[TASKS TO COMPLETE]
1: From the chronic kidney disease study text, copy word for word the part that opens with the words containing "Acknowledgements" and closes with "the final manuscript.".
2: Using the chronic kidney disease study text, answer each question briefly:
(a) What serum creatinine cut-off value was selected as the inclusion criterion?
(b) In what year were French clinical laboratories required to report eGFR for each creatinine value?
(c) What does the abbreviation UCGN stand for?

The following limitations should be considered. First, we used a single creatinine cut-off value as inclusion criterion to define impaired renal function because French clinical laboratories did not calculate eGFR when we designed the study. Although French clinical laboratories were required to report eGFR for each creatinine value in 2005, we could not change this main inclusion criterion during the study. The creatinine cut-off value of 1.7 mg/dL was selected on the basis of the only published incidence study when the EPIRAN study was designed [40]. Drey et al. used this value as recommended by the Renal Association [72]. CKD diagnosis could only be assigned to patients who had had serum creatinine measurement, and more specifically those who had repeated measurement. As a result, incidence of CKD may be underestimated, because only patients with serum creatinine repeated measurement were included in our study. However, this cut-off value allowed to detect a majority of new patients having stage 3 CKD and avoid misclassification of healthy elderly people with eGFR <60 mL/min. Second, because of the non interventional design of our study, only patients who were prescribed creatinine measurement could be identified. Another limitation was the scarcity of proteinuria determination, although presence of proteinuria was recognized to predispose to ESRD, even with a normal renal function [3, 5, 13, 55, 57, 59, 60]. Our results were consistent with previous findings highlighting that special attention must be paid to improve albuminuria screening [3, 5]. Despite these limitations, a non interventional approach is the only possible way of studying management of patients in real life.

Conclusion

In conclusion, our study provided annual incidence rate of CKD stage 3 to 5 in a community-based population, confirmed that death was far more likely than advancement to RRT in CKD patients, identified predictors of death and dialysis initiation, and highlighted the need to improve the hands-on implementation of guidelines for the evaluation and management of CKD in primary care.

Abbreviations

AKI: 

Acute kidney injury

BMI: 

Body mass index

CHF: 

Congestive heart failure

CI: 

Confidence interval

CKD: 

Chronic kidney disease

DBP: 

Diastolic blood pressure

eGFR: 

Estimated glomerular filtration rate

ESRD: 

End-stage renal disease

GP: 

General physician

Hb: 

Hemoglobin

HR: 

Hazard ratio

Max: 

Maximum

MDRD formula: 

Simplified modification of the diet in renal disease

Min: 

Minimum

pmp: 

Per million population

Q1: 

Quartile 1

Q2: 

Quartile 2

REIN registry: 

French Renal Epidemiology and Information Network registry

RRT: 

Renal replacement therapy

SBP: 

Systolic blood pressure

SCf-SCi: 

Difference between the initial and final values of serum creatinine

STD: 

Standard deviation

UCGN: 

Urban Community of Greater Nancy

Declarations

Acknowledgements

Responsibility for the design, analysis, interpretation of data and conclusion lies with the authors. All authors gave their final approval regarding submission for publication. All authors read and approved the final manuscript.

[DATA TO EXAMINE]

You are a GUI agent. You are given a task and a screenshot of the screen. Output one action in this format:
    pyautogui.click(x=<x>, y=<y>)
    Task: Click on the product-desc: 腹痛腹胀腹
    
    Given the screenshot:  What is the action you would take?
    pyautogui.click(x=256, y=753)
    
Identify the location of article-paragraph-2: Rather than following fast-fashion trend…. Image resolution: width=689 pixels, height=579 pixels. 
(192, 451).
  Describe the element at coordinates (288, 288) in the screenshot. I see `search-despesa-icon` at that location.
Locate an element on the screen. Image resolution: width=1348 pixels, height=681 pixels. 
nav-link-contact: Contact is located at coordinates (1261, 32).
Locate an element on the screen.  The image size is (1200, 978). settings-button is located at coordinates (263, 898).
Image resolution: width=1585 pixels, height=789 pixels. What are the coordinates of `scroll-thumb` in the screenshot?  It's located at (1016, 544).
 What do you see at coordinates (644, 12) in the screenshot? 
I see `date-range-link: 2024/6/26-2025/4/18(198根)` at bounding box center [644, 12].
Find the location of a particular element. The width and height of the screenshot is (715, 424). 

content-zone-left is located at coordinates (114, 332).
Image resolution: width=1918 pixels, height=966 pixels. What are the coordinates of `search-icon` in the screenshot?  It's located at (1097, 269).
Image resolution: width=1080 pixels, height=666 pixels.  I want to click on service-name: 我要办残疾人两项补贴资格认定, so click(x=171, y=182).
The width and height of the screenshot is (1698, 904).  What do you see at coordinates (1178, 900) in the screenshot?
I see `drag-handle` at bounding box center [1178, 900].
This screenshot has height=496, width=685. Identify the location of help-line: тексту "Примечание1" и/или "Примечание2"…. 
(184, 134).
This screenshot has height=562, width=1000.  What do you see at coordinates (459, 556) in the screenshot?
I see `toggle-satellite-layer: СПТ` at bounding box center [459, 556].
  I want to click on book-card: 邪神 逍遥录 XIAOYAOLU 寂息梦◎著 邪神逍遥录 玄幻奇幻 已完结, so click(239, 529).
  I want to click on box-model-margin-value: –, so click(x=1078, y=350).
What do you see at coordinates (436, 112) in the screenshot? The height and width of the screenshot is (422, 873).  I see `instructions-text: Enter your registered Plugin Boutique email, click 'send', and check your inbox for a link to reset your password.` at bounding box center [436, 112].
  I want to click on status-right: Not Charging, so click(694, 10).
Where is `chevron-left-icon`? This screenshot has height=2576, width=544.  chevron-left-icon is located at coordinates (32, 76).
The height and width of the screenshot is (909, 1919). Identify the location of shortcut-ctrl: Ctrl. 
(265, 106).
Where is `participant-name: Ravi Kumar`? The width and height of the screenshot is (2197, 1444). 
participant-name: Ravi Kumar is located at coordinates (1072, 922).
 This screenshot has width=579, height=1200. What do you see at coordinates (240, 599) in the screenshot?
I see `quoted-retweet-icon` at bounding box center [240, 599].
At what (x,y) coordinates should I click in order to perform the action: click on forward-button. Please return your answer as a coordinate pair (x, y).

[ANSWERS IN ORDER]
1:
Acknowledgements

Responsibility for the design, analysis, interpretation of data and conclusion lies with the authors. All authors gave their final approval regarding submission for publication. All authors read and approved the final manuscript.

2:
(a) 1.7 mg/dL
(b) 2005
(c) Urban Community of Greater Nancy